It would be an understatement to say the Yankees have a busy offseason upcoming. The team has a 40-man roster that must be culled, and players to return from the 60-day injured list. The Yankees’ core of players seems to grow every day, and they’ll have decisions to make on veterans like Brett Gardner.
One unheralded veteran who will hit the free agent market this year is Austin Romine. Drafted by the Yankees in 2007 as the 94th pick overall, Romine made his MLB debut in 2011, and fully cemented his role as the backup catcher during the 2016 season. Romine hasn’t been the most productive catcher in the league, but fans have come to appreciate his contributions when filling in for injured starting catchers.

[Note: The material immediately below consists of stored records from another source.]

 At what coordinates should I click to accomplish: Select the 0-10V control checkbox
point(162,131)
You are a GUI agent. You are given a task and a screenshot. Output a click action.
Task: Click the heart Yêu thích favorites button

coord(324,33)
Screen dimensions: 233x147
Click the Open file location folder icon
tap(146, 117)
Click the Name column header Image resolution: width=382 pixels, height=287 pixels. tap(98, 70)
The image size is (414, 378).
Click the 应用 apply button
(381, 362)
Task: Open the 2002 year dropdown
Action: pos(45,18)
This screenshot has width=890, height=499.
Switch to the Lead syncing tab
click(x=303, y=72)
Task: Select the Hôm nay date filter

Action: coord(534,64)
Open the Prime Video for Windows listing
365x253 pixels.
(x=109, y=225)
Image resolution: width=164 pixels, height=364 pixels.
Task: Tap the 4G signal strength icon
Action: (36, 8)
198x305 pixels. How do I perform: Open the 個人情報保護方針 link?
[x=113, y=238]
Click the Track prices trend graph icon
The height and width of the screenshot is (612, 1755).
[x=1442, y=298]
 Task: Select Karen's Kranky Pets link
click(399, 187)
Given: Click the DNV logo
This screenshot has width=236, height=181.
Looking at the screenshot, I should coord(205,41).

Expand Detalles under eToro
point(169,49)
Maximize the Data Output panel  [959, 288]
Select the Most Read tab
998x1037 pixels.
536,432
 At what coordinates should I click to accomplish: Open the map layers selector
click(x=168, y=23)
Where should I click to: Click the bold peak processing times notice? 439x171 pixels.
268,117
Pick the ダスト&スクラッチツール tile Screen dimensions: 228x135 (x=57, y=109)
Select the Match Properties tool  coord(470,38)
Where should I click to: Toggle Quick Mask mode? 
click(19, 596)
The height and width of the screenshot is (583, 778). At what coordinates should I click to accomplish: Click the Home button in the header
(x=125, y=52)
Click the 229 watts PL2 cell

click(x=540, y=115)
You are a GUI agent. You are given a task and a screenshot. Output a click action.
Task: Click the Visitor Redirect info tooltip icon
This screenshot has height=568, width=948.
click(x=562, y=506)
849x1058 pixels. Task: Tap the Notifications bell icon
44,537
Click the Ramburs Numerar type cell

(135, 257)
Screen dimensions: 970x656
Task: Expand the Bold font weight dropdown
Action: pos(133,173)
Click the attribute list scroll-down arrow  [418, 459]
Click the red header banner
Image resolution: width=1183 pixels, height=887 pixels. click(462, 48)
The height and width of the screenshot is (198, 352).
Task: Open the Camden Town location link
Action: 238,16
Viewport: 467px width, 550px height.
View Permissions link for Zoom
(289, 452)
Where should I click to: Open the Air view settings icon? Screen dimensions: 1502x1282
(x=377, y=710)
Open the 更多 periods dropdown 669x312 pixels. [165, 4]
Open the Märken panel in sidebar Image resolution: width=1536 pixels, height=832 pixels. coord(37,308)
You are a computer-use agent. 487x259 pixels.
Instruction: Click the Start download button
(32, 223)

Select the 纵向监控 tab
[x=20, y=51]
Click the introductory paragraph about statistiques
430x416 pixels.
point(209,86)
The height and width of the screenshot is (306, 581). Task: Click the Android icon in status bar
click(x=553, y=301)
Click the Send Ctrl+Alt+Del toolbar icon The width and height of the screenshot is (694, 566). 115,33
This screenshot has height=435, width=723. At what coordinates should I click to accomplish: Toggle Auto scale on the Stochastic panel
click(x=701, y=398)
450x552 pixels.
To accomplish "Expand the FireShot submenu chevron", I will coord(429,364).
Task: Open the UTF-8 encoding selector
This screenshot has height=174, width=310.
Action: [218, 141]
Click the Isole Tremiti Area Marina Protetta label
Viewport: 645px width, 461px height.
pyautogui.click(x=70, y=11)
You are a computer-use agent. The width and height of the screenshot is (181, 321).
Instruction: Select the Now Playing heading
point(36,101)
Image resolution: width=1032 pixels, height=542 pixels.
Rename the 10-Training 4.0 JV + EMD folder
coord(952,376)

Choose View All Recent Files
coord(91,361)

Most recently, when Gary Sanchez was injured from late-July to early-August, Romine stepped up and produced an absurd wRC+ of 190, posting an on-base percentage of .390, and an isolated power mark of .405. Romine has never before put together a hot streak like that, but he has shown the ability to go on a heater every once in a while.
Plenty of other catchers will hit the market along with Romine, as can be the case since not many catchers receive long-term contracts. For example, last offseason, Yasmani Grandal rejected a reported $60-million contact offer from the Mets because the annual value would have been a “disservice” to the catching market. Thus, even when the elite catchers do get offered a contract over multiple years, it might not be at their expected value, especially with how the last couple of quiet offseasons have gone.
When Romine hits free agency, he will no longer be a backup catcher; teams will have to judge him just like they would any other backstop. He might, surprisingly enough, profile as one of the market’s better-hitting catchers. Romine has produced a wRC+ of 90 over the past two seasons, which have doubled as his best seasons as a pro. For context, of all 44 catchers who have accumulated more than 400 plate appearances since the beginning of 2018, only 24 have a wRC+ above 85, and 12 are between 85 through 95. Romine ranks in the top-20 over that span, and ranks exactly 20th in wRC+ for just the 2019 season.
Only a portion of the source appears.